** Questions to answer **
A. From the donor resolution article, output the stretch from "I know what" through "dreams come true." word for word.
B. According to the donor resolution article, where does Best Friends Animal Society operate the largest no-kill animal sanctuary in the country?
C. List the teams whose collaboration the chief experience officer is responsible for, as named in the donor resolution article.

___ Supplied passage ___

A Donor Resolution for 2022 You Will Want to Keep
It's that time of year when most people make resolutions that they often don't keep. You; however, can make one small but mighty resolution that will be good for your work, your nonprofit organization and, ultimately, your mission. It will also make you feel good.
The resolution: Do the best and most simple thing you can do to brighten a donor’s day. You read that right — do something simple for your donors. The simpler you can make it, the better. Now in terms of doing this, there’s no need to wait until next week to plan your outreach approach and no need to wait until after you analyze some report. Doing something simple and nice for a supporter is something that you can literally do right now — the second you’re done reading this article. Don’t get caught up in having the best strategy, launching a new outreach program, needing to add a new staff person — none of those shenanigans are needed.
You can empower your team members to be their authentic selves and to be kind to any and every donor that comes across their paths. When a donor mentions having surgery next week, send a card. If a donor was upset by not receiving a 2022 calendar, it's great the donor relations team mailed out a new calendar, but you can still call that donor and apologize, too. I promise you, spending time with your donors takes less time than you are thinking it will right now.
Each morning, I write two handwritten thank-you notes to individual donors. While I wish I had time to send 2,000 notes each day, I focus on those two notes each day and how, together with these donors, Best Friends Animal Society is getting closer and closer to achieving its mission to bring about a time when there are no more homeless pets.
For me, this practice of writing two cards a day began at the onset of COVID-19 when we wanted to check on our donors who sadly had to postpone trips to Kanab, Utah, where we at Best Friends Animal Society operate the largest no-kill animal sanctuary in the country. For many, visiting the sanctuary was a bucket list trip they had planned for years. For others, they were returning volunteers who wanted to spend time with the animals. Writing these two thank-you notes has become a daily meditation for me and creates a gratitude high I miss on days when I get sidetracked by an early-morning meeting or some other distraction. I say "distraction" because truly, what is more important than thanking and taking time to connect with the people making your mission-critical work possible? I really encourage you to think about that.
I know what you're thinking, you probably think I only send handwritten notes to major donors. Nope. Yesterday's donors gave $35 and $89, respectively. This is about treating people as you'd hope to be treated. Plain and simple. To not just say thank you, but to really mean it and show you mean it as you say it.
Whatever you can do today to engage more with a donor, do it. Pick up your phone and call someone. Make a quick video to say thank you. Send a letter. The possibilities, much like what awaits in this new year, are endless. So, here’s wishing a happy 2022 to you — and to your donors who are helping you and your organization make all your new year’s dreams come true.
Sue Citro is the chief experience officer at Best Friends Animal Society and is responsible for how the development, digital, marketing communications and brand experience teams collaborate and work in new ways to bring more people into Best Friends’ lifesaving work. Before joining Best Friends, Sue led new digital expansions for The Nature Conservancy in Asia and Latin America. She started her career working at Peace Corps headquarters, followed by time at a direct mail agency and then consulting in the digital fundraising space with nonprofits large and small.
Sue holds a master's degree from Johns Hopkins University and lives in Massachusetts with her husband, Jeremy, and 103 lb. rescued dog, "Little" Luca.

___ Exercise data ___

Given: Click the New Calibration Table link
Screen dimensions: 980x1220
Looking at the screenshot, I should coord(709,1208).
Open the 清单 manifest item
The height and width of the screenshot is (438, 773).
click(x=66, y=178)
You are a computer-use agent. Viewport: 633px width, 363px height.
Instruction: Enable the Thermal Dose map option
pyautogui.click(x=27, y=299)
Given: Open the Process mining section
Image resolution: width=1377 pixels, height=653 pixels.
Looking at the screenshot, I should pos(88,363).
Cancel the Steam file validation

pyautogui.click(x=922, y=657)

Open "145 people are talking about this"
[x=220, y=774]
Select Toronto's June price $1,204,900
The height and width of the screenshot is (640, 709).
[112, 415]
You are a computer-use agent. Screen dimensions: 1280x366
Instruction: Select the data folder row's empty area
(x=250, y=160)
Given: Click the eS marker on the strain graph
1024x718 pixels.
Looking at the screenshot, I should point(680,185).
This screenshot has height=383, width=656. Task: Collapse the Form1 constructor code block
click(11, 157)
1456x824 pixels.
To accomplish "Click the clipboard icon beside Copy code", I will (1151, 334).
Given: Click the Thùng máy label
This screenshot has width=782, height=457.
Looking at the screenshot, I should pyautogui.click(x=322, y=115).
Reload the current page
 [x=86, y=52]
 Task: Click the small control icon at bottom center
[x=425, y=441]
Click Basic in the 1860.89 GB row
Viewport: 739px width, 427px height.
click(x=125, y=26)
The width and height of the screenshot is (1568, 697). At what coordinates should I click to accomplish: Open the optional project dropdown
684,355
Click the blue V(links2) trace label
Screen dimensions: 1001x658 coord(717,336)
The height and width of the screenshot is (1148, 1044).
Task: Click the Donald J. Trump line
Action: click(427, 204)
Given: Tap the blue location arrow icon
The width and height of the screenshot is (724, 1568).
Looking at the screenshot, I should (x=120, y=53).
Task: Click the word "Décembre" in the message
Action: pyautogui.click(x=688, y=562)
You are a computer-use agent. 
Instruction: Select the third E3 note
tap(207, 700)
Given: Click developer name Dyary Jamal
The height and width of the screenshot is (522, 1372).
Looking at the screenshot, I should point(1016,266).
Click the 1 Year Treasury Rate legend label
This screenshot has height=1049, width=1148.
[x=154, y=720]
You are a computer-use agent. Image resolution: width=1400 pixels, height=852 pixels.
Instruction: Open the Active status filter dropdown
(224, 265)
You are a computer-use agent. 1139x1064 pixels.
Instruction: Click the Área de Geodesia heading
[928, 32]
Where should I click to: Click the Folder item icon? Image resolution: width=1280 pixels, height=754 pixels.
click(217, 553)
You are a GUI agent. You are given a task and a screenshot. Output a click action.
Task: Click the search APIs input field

___

** Responses **
A.
I know what you're thinking, you probably think I only send handwritten notes to major donors. Nope. Yesterday's donors gave $35 and $89, respectively. This is about treating people as you'd hope to be treated. Plain and simple. To not just say thank you, but to really mean it and show you mean it as you say it.
Whatever you can do today to engage more with a donor, do it. Pick up your phone and call someone. Make a quick video to say thank you. Send a letter. The possibilities, much like what awaits in this new year, are endless. So, here’s wishing a happy 2022 to you — and to your donors who are helping you and your organization make all your new year’s dreams come true.

B. Kanab, Utah

C.
- Development
- Digital
- Marketing communications
- Brand experience